§ **STATED PROBLEM**
Copy out each line in the items below that contains the word "size".
** start of RECORDS TO PROCESS **
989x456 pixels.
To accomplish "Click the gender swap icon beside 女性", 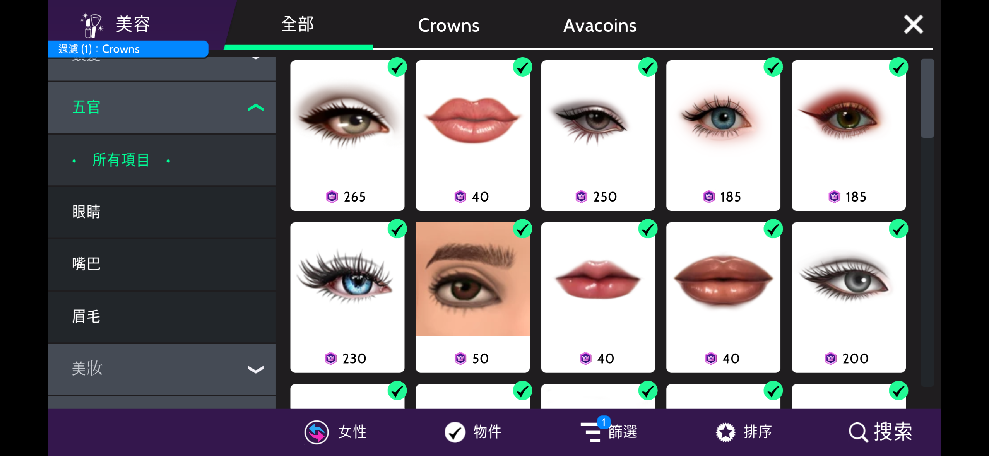I will (317, 432).
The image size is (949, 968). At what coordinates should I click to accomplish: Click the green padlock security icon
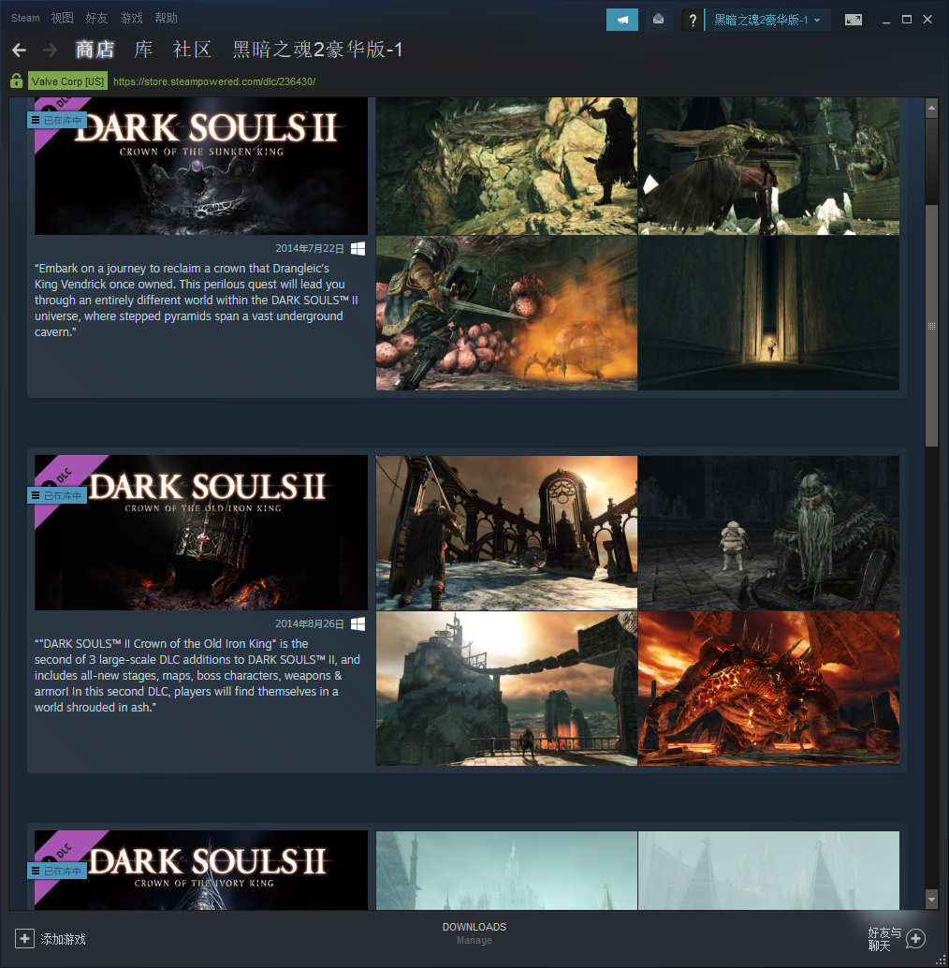[x=17, y=81]
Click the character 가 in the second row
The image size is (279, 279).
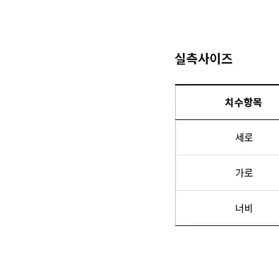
** end of RECORDS TO PROCESS **
§ **THE COMPLETED TASK**
The image size is (949, 968). At what coordinates should I click to accomplish: Click the green padlock security icon
The image size is (279, 279).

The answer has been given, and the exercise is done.